Researchers in a study funded by the National Institutes of Health (NIH) have demonstrated for the first time that a direct artificial connection from the brain to muscles can restore voluntary movement in monkeys whose arms have been temporarily anesthetized. The results may have promising implications for the quarter of a million Americans affected by spinal cord injuries and thousands of others with paralyzing neurological diseases, although clinical applications are years away.
"This study demonstrates a novel approach to restoring movement through neuroprosthetic devices, one that would link a person's brain to the activation of individual muscles in a paralyzed limb to produce natural control and movements," said Joseph Pancrazio, Ph.D., a program director at the National Institute of Neurological Disorders and Stroke (NINDS).
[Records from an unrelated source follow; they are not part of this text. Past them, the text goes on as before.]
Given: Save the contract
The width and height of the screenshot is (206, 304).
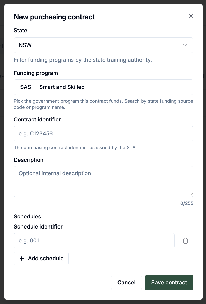Looking at the screenshot, I should coord(169,283).
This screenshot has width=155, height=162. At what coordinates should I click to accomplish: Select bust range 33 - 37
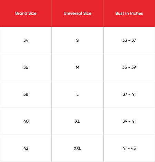pos(129,40)
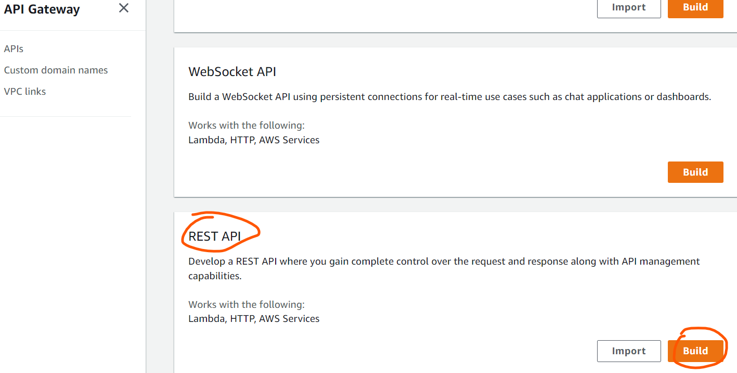This screenshot has height=373, width=737.
Task: Click WebSocket card's 'Works with the following' label
Action: click(247, 125)
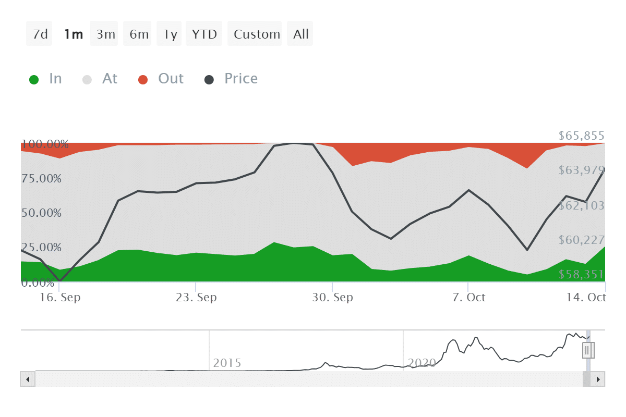Select the 1m time range

pyautogui.click(x=73, y=33)
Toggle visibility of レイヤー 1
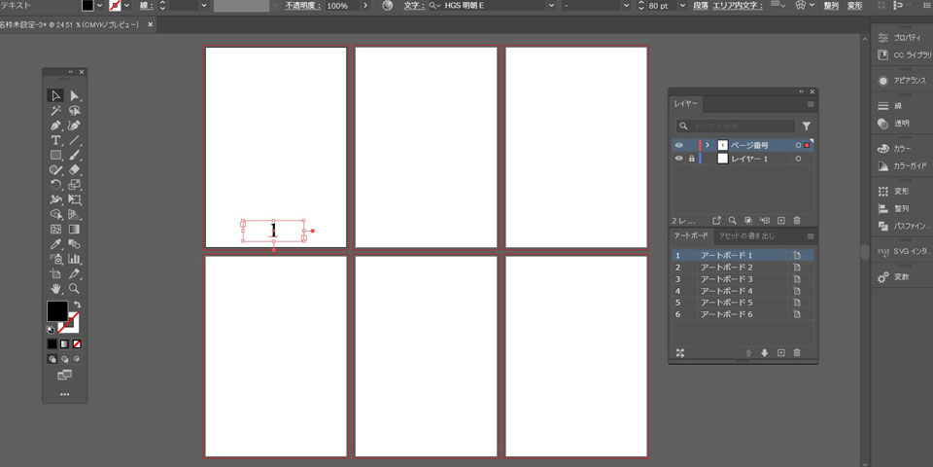 679,159
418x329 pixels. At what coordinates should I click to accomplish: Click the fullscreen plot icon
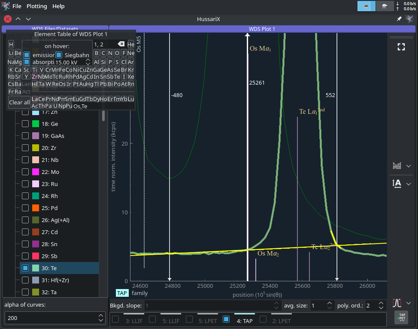tap(401, 47)
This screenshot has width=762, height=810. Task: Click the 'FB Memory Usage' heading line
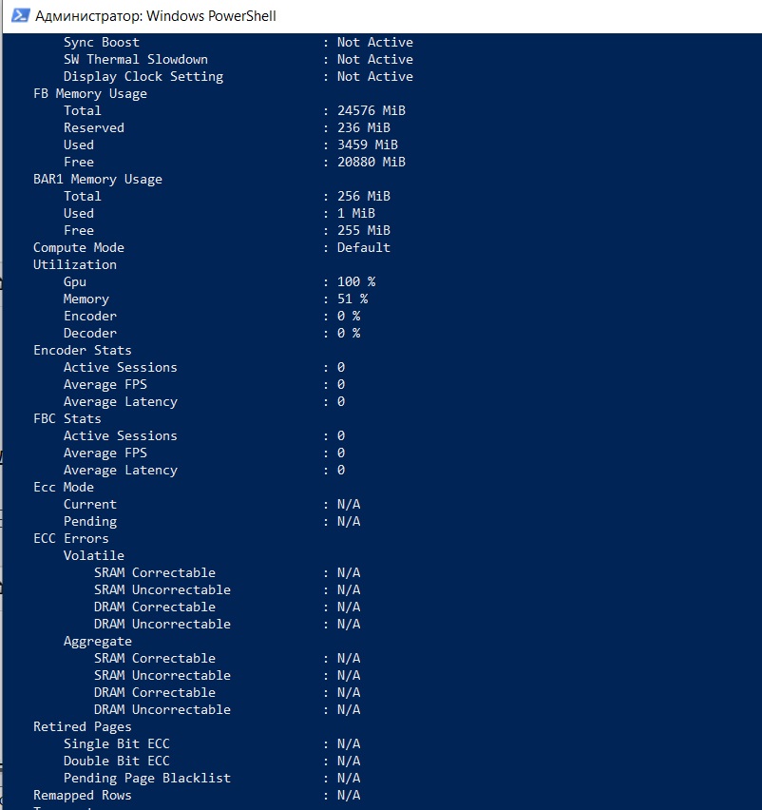pyautogui.click(x=90, y=93)
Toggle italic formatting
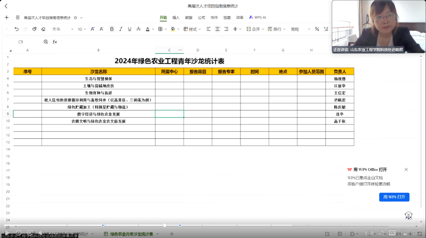Image resolution: width=426 pixels, height=238 pixels. coord(120,29)
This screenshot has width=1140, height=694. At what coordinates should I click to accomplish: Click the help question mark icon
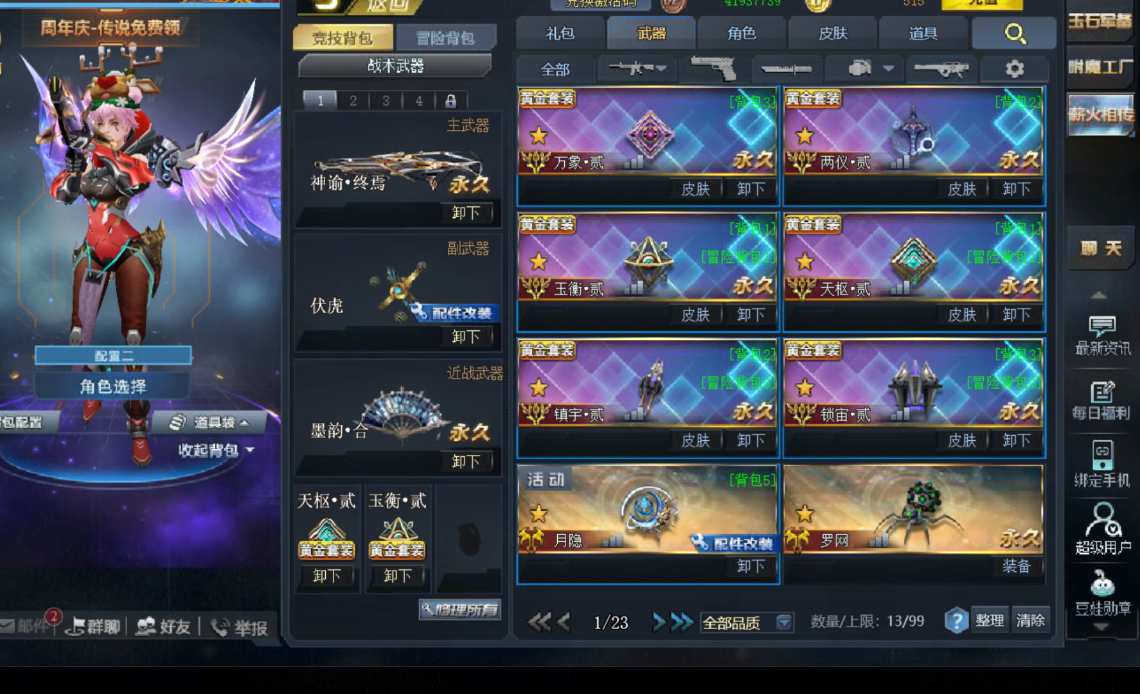click(956, 621)
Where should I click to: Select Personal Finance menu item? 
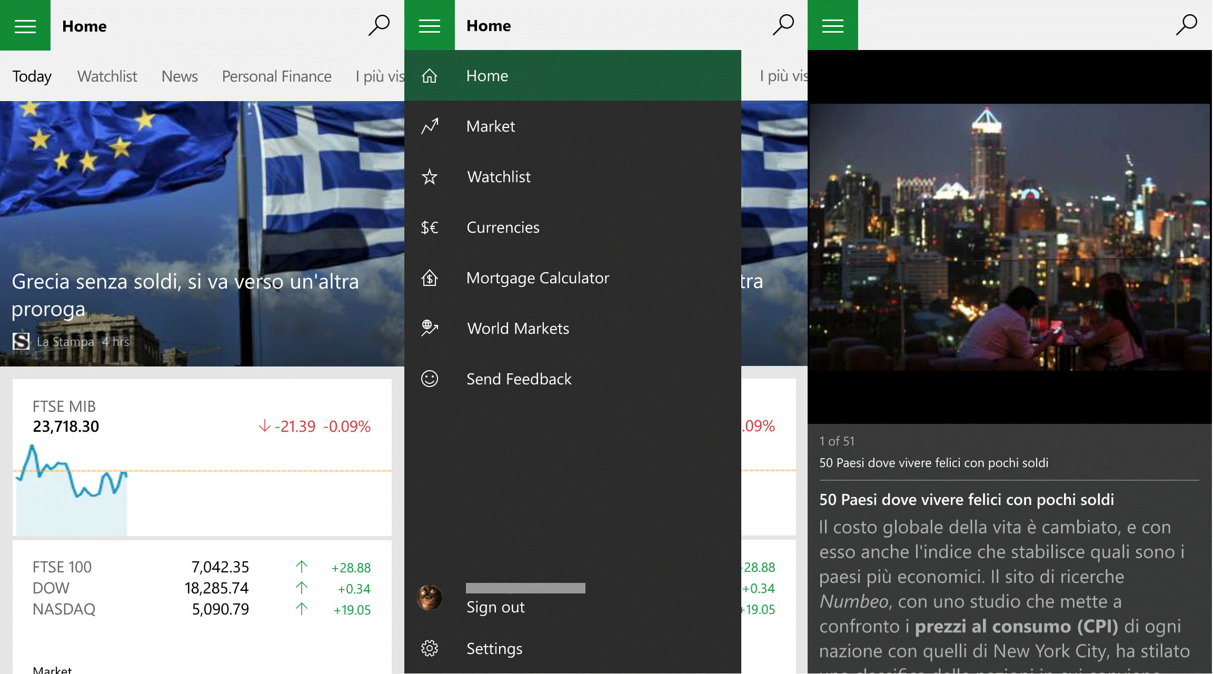tap(276, 75)
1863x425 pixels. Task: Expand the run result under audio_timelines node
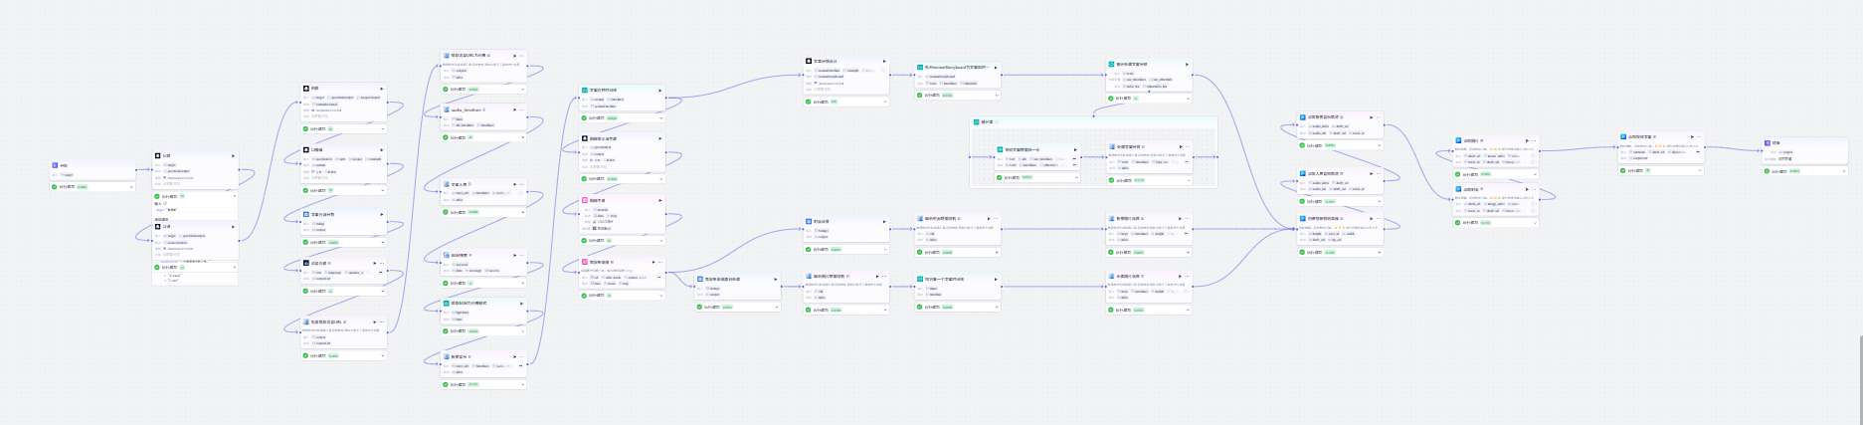[x=522, y=137]
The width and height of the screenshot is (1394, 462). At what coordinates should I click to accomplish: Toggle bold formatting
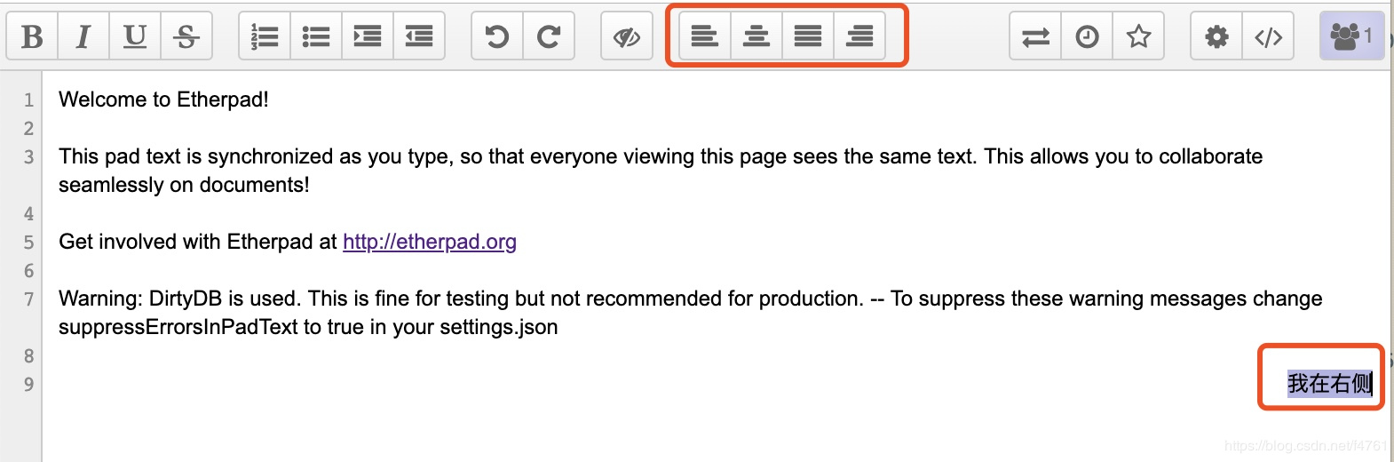[32, 36]
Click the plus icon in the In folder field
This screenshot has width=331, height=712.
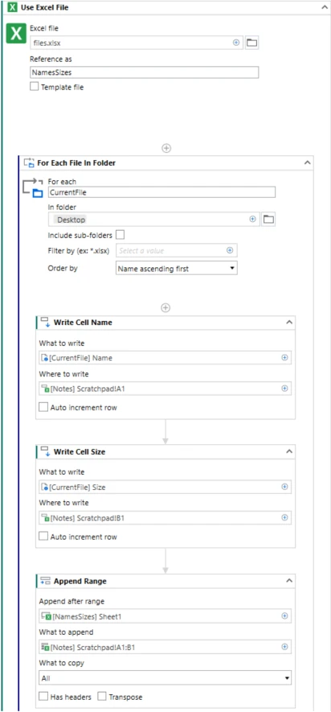point(253,220)
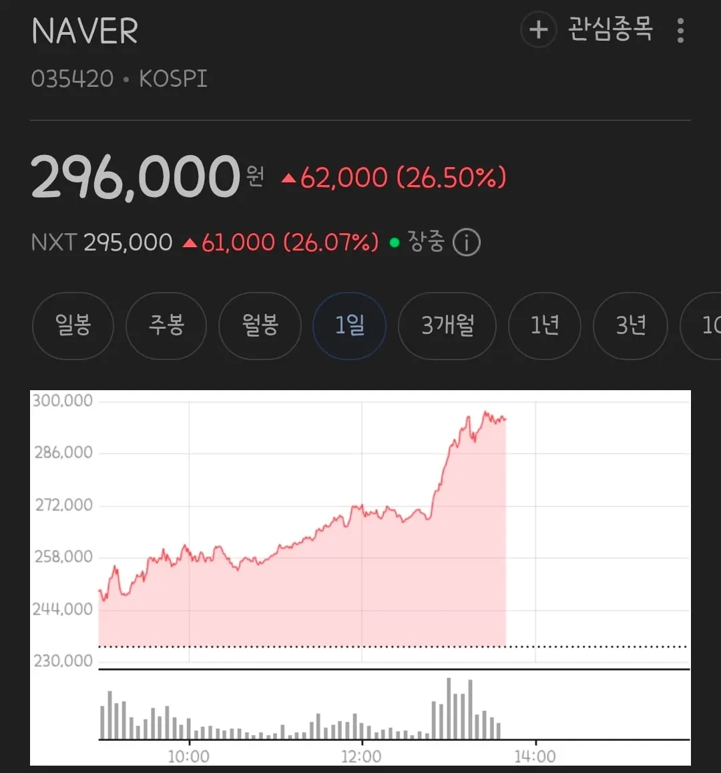Tap the red up-triangle beside 62,000
This screenshot has width=721, height=773.
pos(288,178)

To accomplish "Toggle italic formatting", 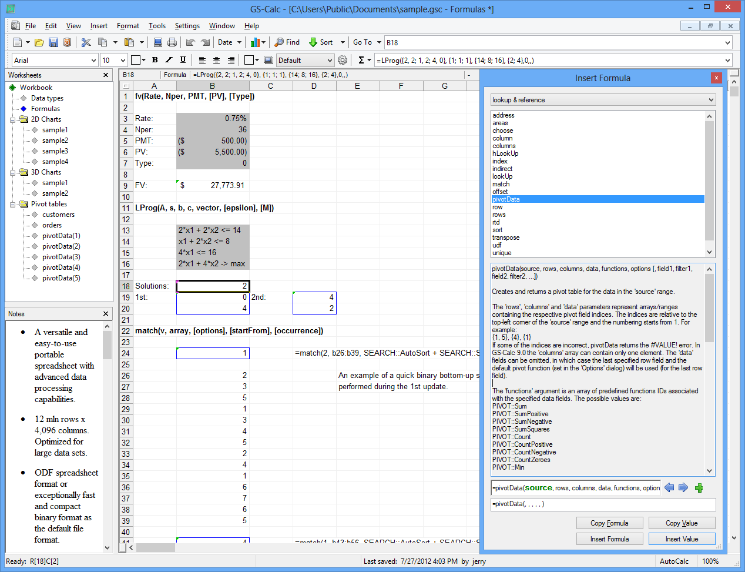I will tap(168, 59).
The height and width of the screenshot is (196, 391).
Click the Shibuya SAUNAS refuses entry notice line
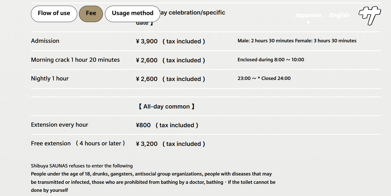click(x=82, y=166)
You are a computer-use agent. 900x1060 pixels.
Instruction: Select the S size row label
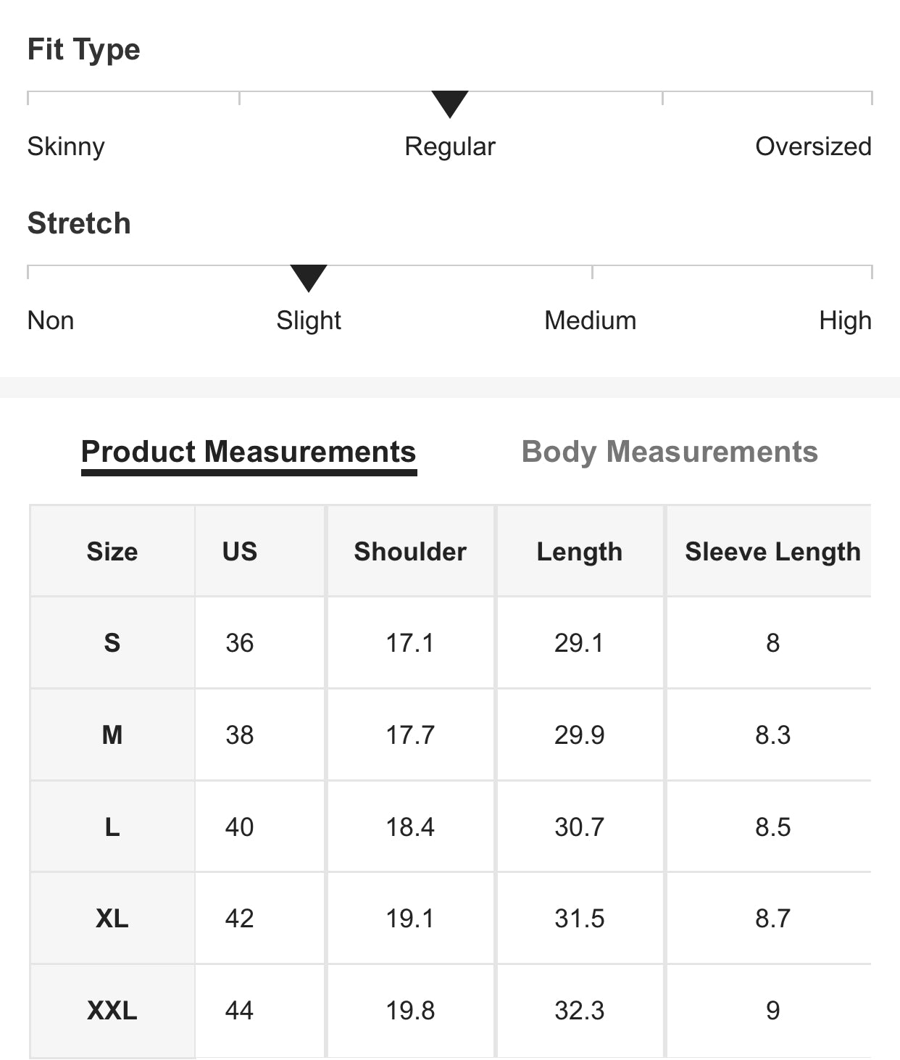[112, 643]
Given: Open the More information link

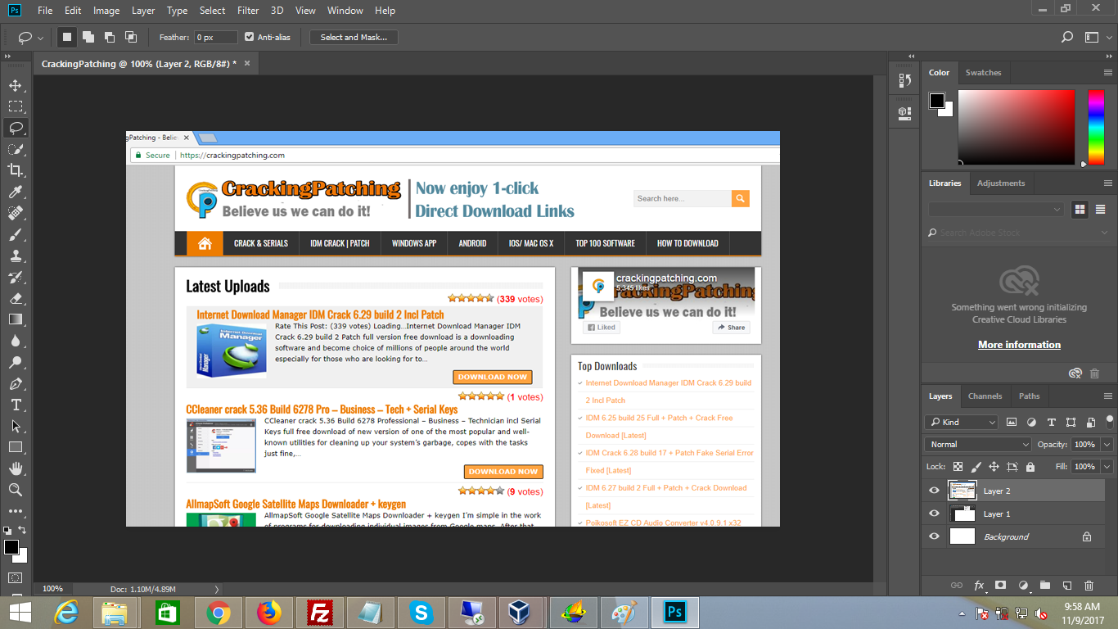Looking at the screenshot, I should coord(1019,345).
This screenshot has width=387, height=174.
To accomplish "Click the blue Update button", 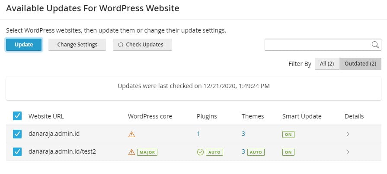I will tap(24, 45).
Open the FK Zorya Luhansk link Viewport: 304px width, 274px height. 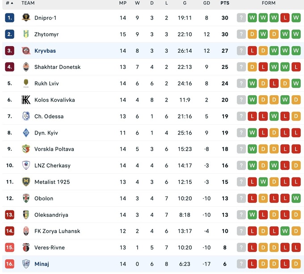(x=57, y=231)
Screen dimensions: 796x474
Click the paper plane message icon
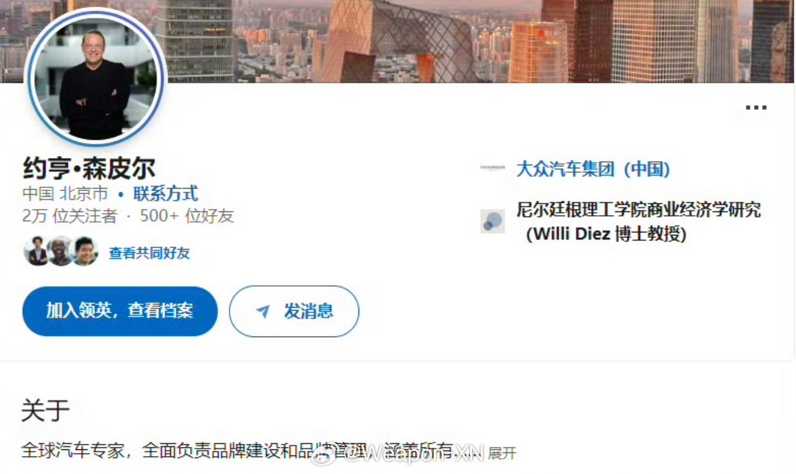(x=263, y=311)
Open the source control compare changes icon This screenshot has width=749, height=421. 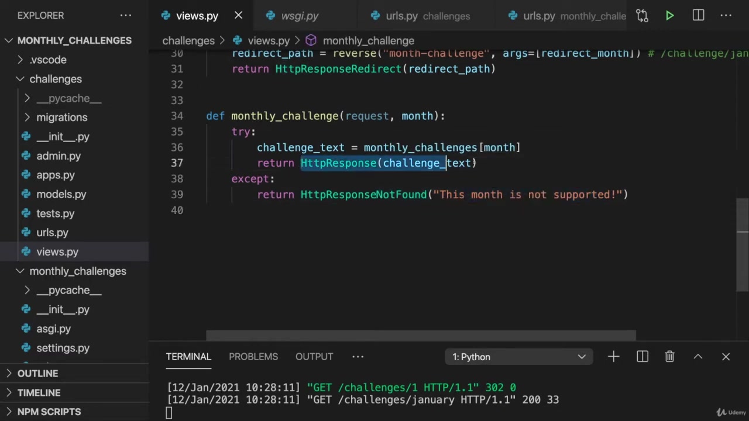(x=642, y=16)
The research was conducted by Eberhard E. Fetz, Ph.D., professor of physiology and biophysics at the University of Washington in Seattle and an NINDS Javits awardee; Chet T. Moritz, Ph.D., a post-doctoral fellow funded by NINDS; and Steve I. Perlmutter, Ph.D., research associate professor. The results appear in the online Oct. 15 issue of Nature.[i] The study was performed at the
In the study, the researchers trained monkeys to control the activity of single nerve cells in the motor cortex, an area of the brain that controls voluntary movements. Neuronal activity was detected using a type of brain-computer interface. In this case, electrodes implanted in the motor cortex were connected via external circuitry to a computer. The neural activity led to movements of a cursor, as monkeys played a target practice game.
After each monkey mastered control of the cursor, the researchers temporarily paralyzed the monkey's wrist muscles using a local anesthetic to block nerve conduction. Next, the researchers converted the activity in the monkey's brain to electrical stimulation delivered to the paralyzed wrist muscles. The monkeys continued to play the target practice game — only now cursor movements were driven by actual wrist movements — demonstrating that they had regained the ability to control the otherwise paralyzed wrist.
The group's approach is one of several lines of current neuroprosthetic research. Some investigators are using brain-computer interfaces to record signals from multiple neurons and convert those signals to control a robotic limb. Other researchers have delivered artificial stimulation directly to paralyzed arm muscles in order to drive arm movement — a technique called functional electrical stimulation (
"A robotic arm would be better for someone whose physical arm has been lost or if the muscles have atrophied, but if you have an arm whose muscles can be stimulated, a person can learn to reactivate them with this technology," says Dr. Fetz.
Until now, brain-computer interfaces were designed to decode the activity of neurons known to be associated with movement of specific body parts. Here, the researchers discovered that any motor cortex cell, regardless of whether it had been previously associated with wrist movement, was capable of stimulating muscle activity. This finding greatly expands the potential number of neurons that could control signals for brain-computer interfaces and also illustrates the flexibility of the motor cortex.
"The cells don't have to have a preordained role in the movement. We can create a direct link between the cell and the motor output that the user can learn to control and optimize over time," says Dr. Fetz.
Dr. Fetz and his colleagues found that the monkeys' control over neuronal activity — and the resulting control over stimulation of their wrist muscles — improved significantly with practice. Practice time was limited by the duration of the nerve block. Comparing the monkeys' performance during an initial two-minute practice and a two-minute peak performance period, the scientists found the monkeys successfully hit the target three times more frequently and with less error during the peak performance. In the future, greater control could be gained by using implanted circuits to create long-lasting artificial connections, allowing more time for learning and optimizing control, Dr. Fetz says.
The researchers also found that the monkeys could achieve independent control of both the wrist flexor and extensor muscles.
"An important next step will be to increase the number of direct connections between cortical cells and muscles to control coordinated activation of muscles," says Dr. Fetz.
If researchers are able to establish a connection between the motor cortex and sites in the spinal cord below the injury, people with spinal injuries may be able to achieve coordinated movements.
Clinical applications are still probably at least a decade away, according to Dr. Fetz. Better methods for recording cortical neurons and for controlling multiple muscles must be developed, along with implantable circuitry that could be used reliably and safely, he says.